Хвала Господу нашему.
Полагаю, что Ваше Преподобие милостиво выслушает известия о смерти господина, к коему я был направлен, дабы помочь ему упокоиться в мире, а также о том, как все это произошло, о чем поведаю я в сем послании с помощью и милостью Господней.
Выехал я отсюда, из Мадрида, в среду, 10 ноября 15… года, держа путь к замку Пинто, где пребывал в заточении названный господин, с тем чтобы с помощью Господней подготовить его к отходу в мир иной и быть при нем в сей суровый смертный час, полагая вернуться на следующий же день. Однако вернулся я позднее, через несколько дней, по окончательном завершении сего дела.
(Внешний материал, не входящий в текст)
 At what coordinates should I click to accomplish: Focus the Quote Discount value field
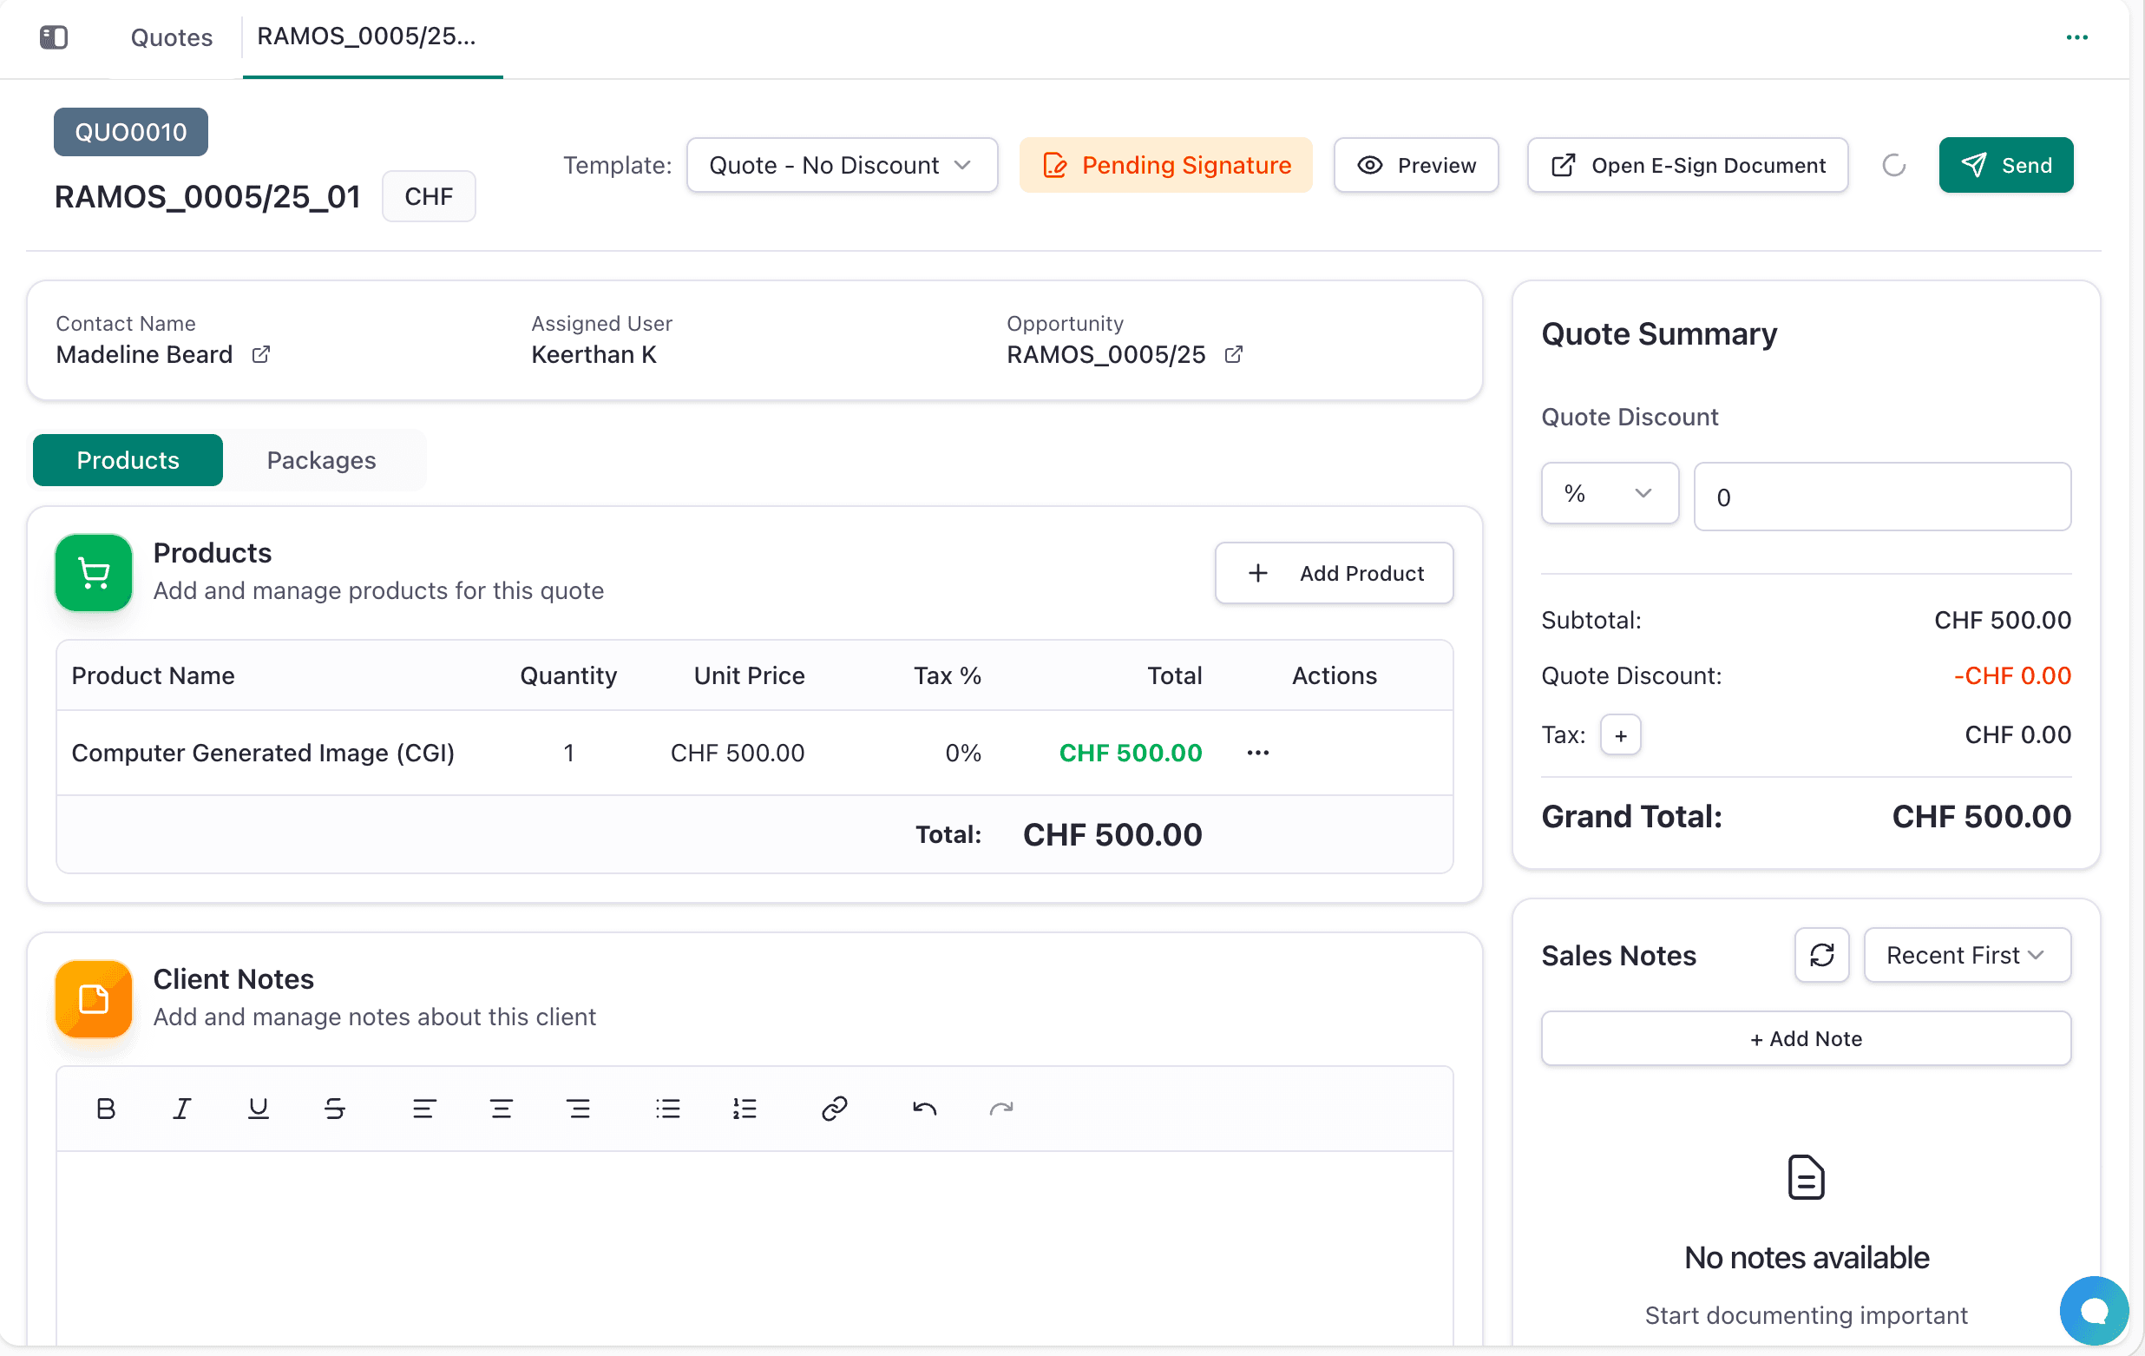tap(1882, 496)
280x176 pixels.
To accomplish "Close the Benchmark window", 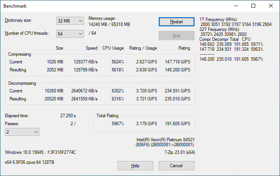I will click(271, 6).

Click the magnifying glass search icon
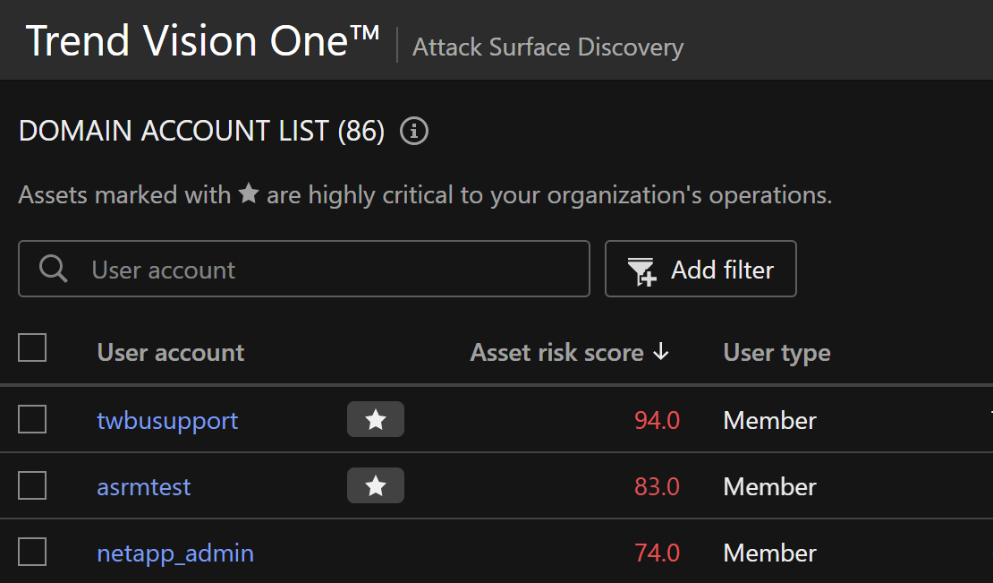[x=54, y=269]

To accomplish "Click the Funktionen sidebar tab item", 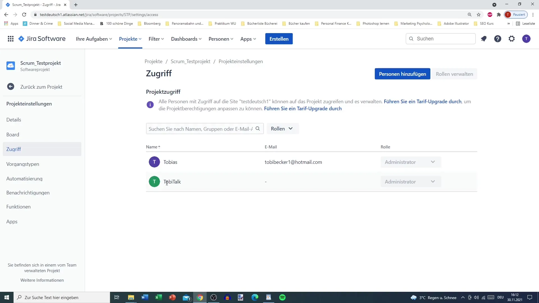I will pyautogui.click(x=19, y=207).
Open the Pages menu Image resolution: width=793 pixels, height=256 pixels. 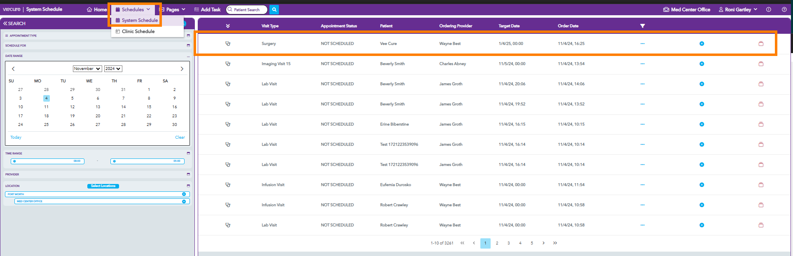[172, 9]
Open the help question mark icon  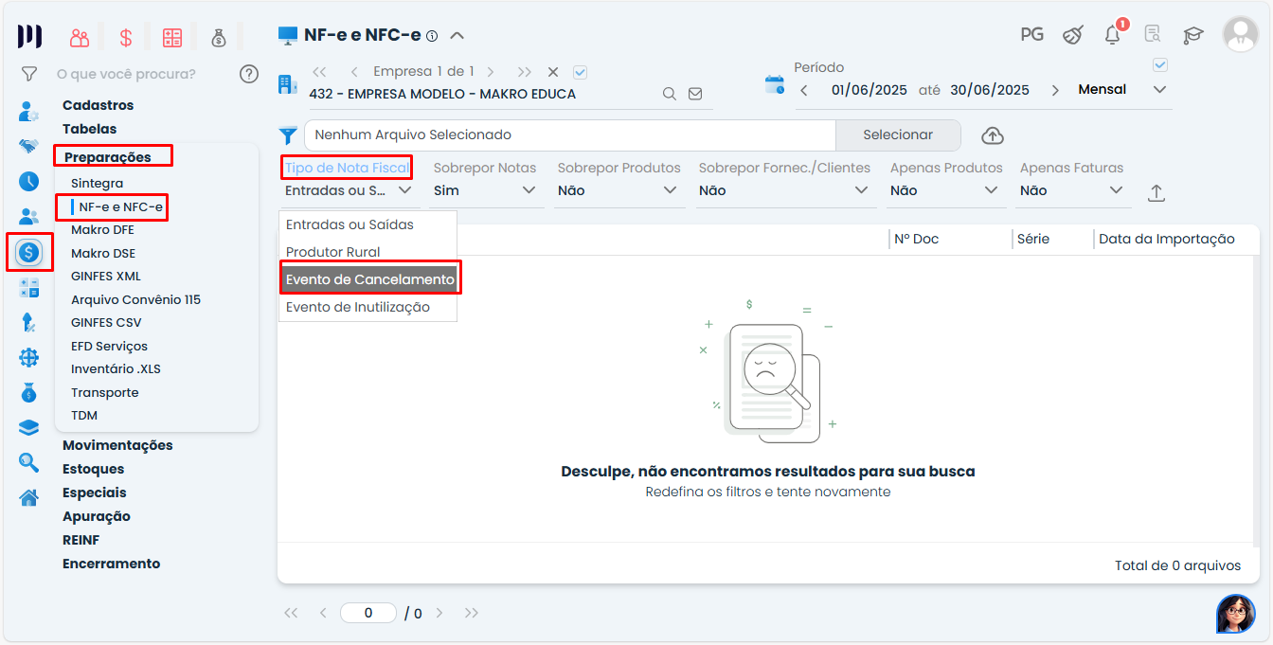pyautogui.click(x=249, y=74)
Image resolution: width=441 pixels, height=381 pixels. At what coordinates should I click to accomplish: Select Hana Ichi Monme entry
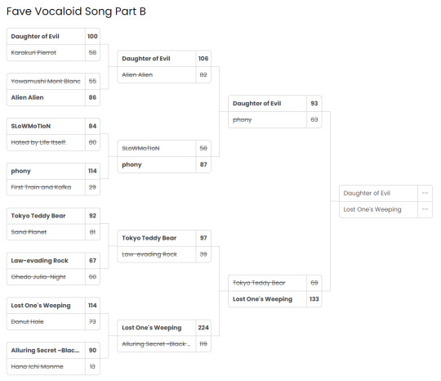point(53,366)
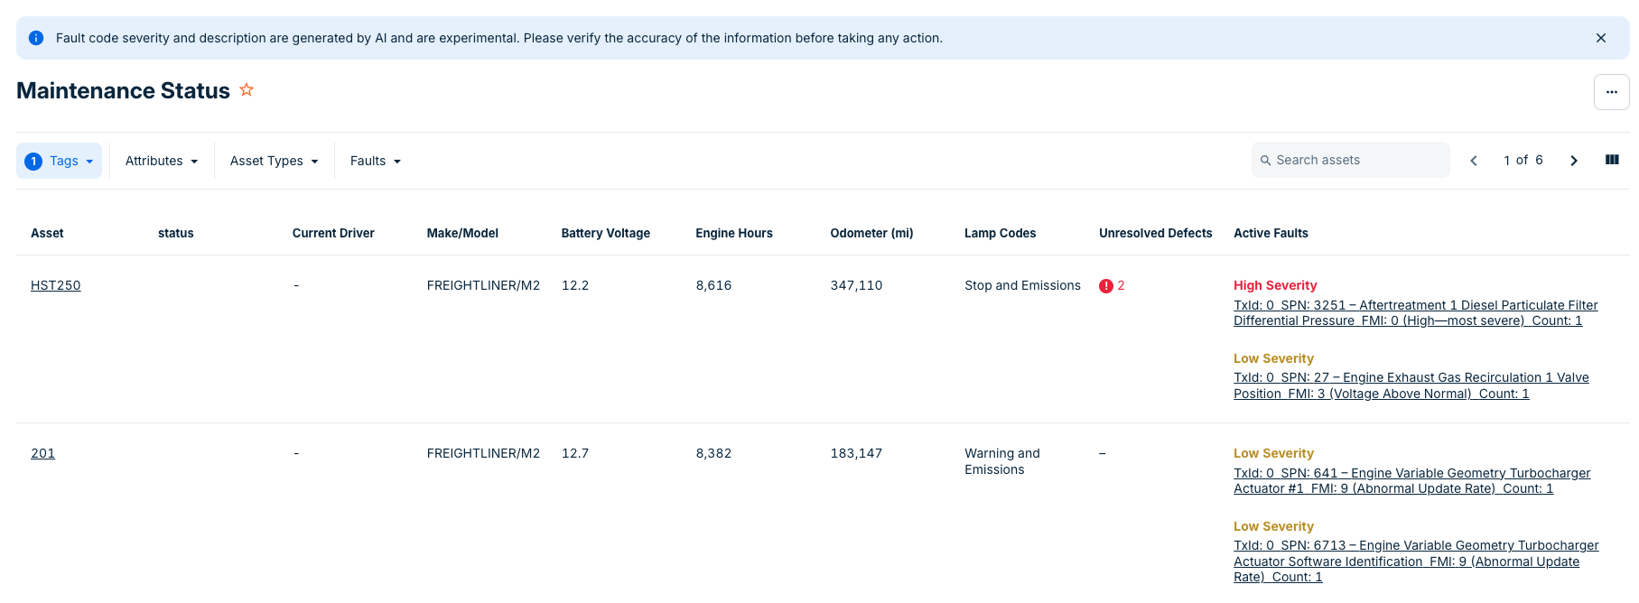The width and height of the screenshot is (1639, 603).
Task: Favorite Maintenance Status with the star icon
Action: (x=247, y=90)
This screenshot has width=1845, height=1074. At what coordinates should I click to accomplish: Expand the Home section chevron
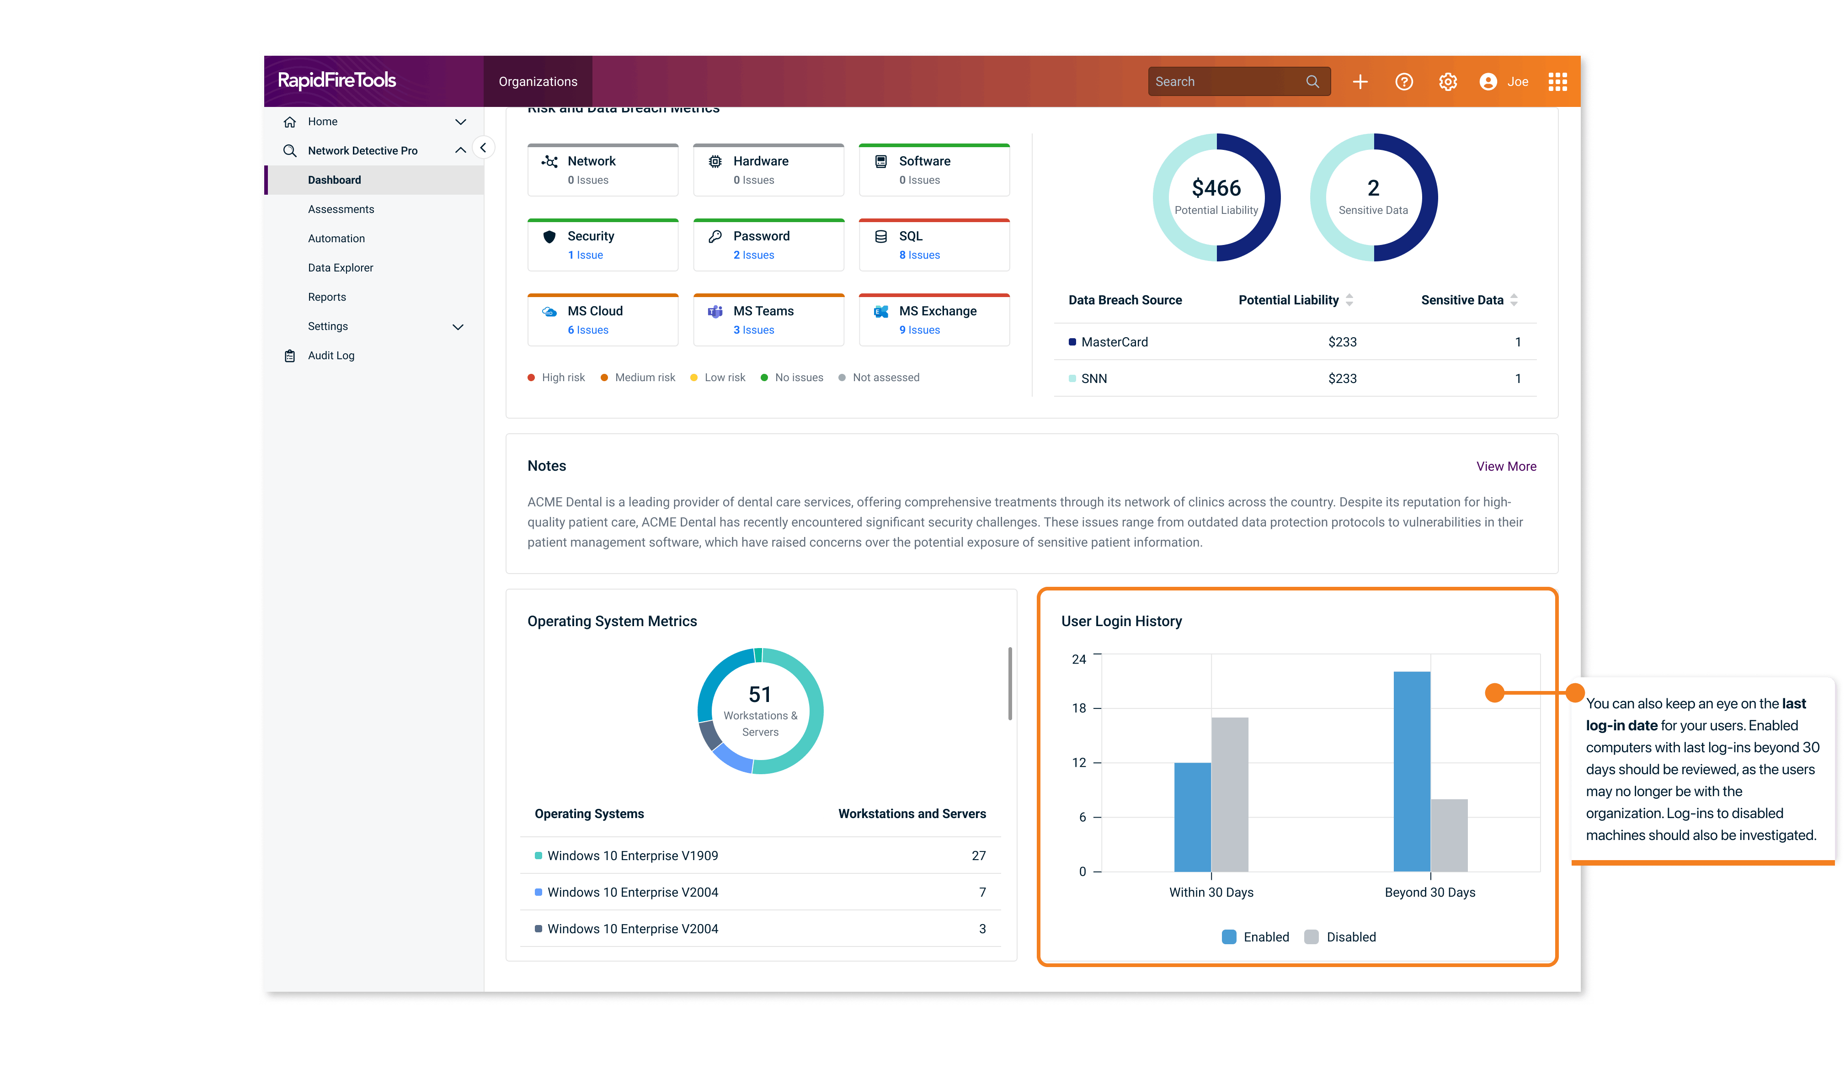coord(461,122)
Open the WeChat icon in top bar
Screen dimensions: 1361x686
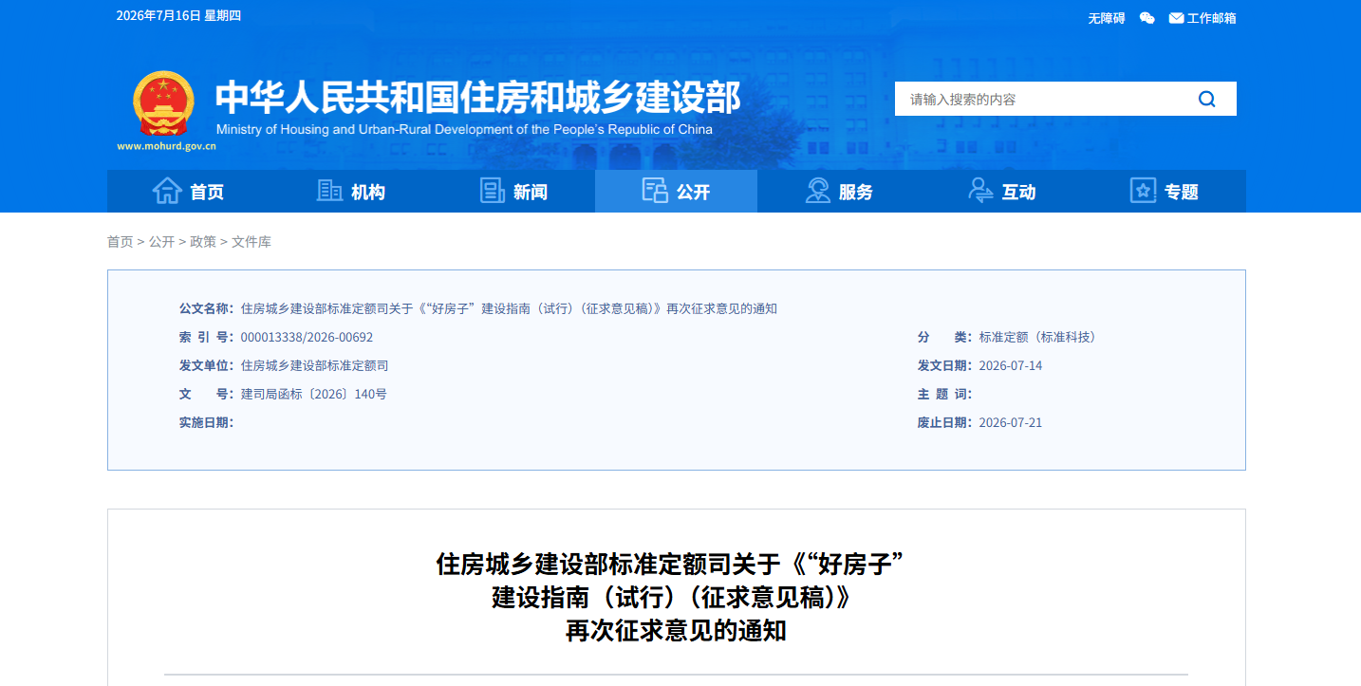click(x=1147, y=18)
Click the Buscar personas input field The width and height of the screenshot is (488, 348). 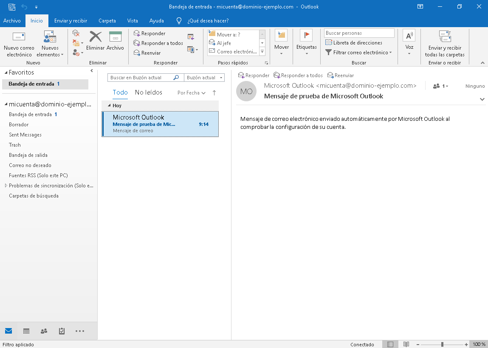pyautogui.click(x=359, y=33)
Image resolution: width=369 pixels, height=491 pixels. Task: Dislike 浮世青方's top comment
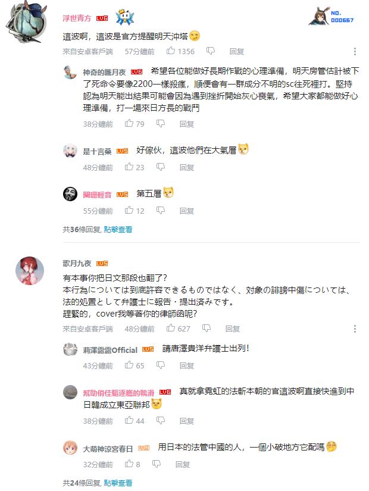point(211,51)
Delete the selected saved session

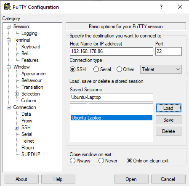click(x=168, y=131)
Тотчас по прибытии я побеседовал с одним из альгвасилов [85], что вели его дело, и он поведал мне, что узник настолько страшится смерти и в то же самое время столь непреклонен и горделив перед нею, что, вне всякого сомнения, уразумев ее близость, он либо сокрушится до такой степени, что в порыве скорби готов будет принять ее безо всякого промедления, либо станет противиться ей с такой яростью, что впору будет усомниться, с полным на то основанием, в здравии его ума. Посему надобно непременно объявить ему о приговоре, но альгвасил мне посоветовал, сделав это, ни в коем случае не оставлять узника одного после столь ужасного известия, дабы поубавилось у него высокомерия, ежели дело пойдет так, как предполагается во втором из приведенных выше соображений, либо поддержать его в тоске, каковая могла бы ввергнуть его в глубокое уныние, как предполагает первый из указанных здесь случаев.
Размышляя надо всем этим, полагая то так, то эдак, я решился наконец, уповая на милость Господню, просить совета у Посланника Его Величества, приказавшею мне ехать туда, и с Божьей помощью отправил в Мадрид верного человека, дабы он испросил совета, что мне делать, ибо сам я не знал толком, что надобно предпринять для верного исполнения воли Его Величества. Посланный вернулся тотчас, на другой день, и известил меня, что вопреки моему предложению — а Ваше Преосвященство может себе представить, каково оно было или могло быть по нынешним временам, — надобно мне немедля исполнить свой долг и перестать тянуть волынку, или волынить, — так мне и было передано через посыльного, которого я отправил с поручением, выполненным им весьма скоро, — и еще ему было сказано, что все это делается лишь ради блага приговоренного и, что бы ни произошло, медлить более нельзя.